Alhamdulillah, kurang lebih enam tahun sudah, buah itu telah kita rasakan. Lulus SD jagoan kecilku telah mengkhatamkan firman Allah. Tak hanya itu, prestasi akademiknya patut dibanggakan. Karena seringnya ia mendapat peringkat pertama, maka kami kedua orang tua sampai tidak perlu memeriksa hasil raportnya.
Tidak berhenti sampai disitu. Setelah kelulusannya kami pun memasukkannya di pesantren modern, yang mengajarkan berbagai bahasa asing. Orang tua mana yang tak ingin anaknya tidak hanya cakap dalam ilmu agama, tapi juga menguasai ilmu umum dan ketrampilan lain.
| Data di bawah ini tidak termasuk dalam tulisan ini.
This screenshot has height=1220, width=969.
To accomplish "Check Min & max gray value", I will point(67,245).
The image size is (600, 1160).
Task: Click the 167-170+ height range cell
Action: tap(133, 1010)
Cara mendidik anak kedua pun, sama halnya dengan si sulung. Tak jauh beda dengan abangnya, ia juga dianugrahi segudang prestasi. Dan lagi-lagi aku merasa beruntung menjadi ibu dari anak-anak yang luar biasa. Istri dari suami yang sukses dan sholih. Tuhan….karuniamu begitu sempurna.
%$@!^$&*^&
“Aini! Yuuk berangkat ngaji!.” Seorang gadis seusiaku dengan berjilbab motif membuyarkan lamunanku.
“Oh, oke!.” Balasku sambil menutup buku dan pulpen. Berjalan beriringan meninggalkan asrama menuju mushola untuk ngaji kitab kepada Abah Yai pengasuh pondok yang kutempati sekarang.
Kalau burung bisa terbang dengan sayapnya, maka manusia bisa terbang dengan cita-citanya. Boleh dong mimpi itu setinggi langit. Biar kalau kita terjatuh, jatuhnya diantara bintang-bintang.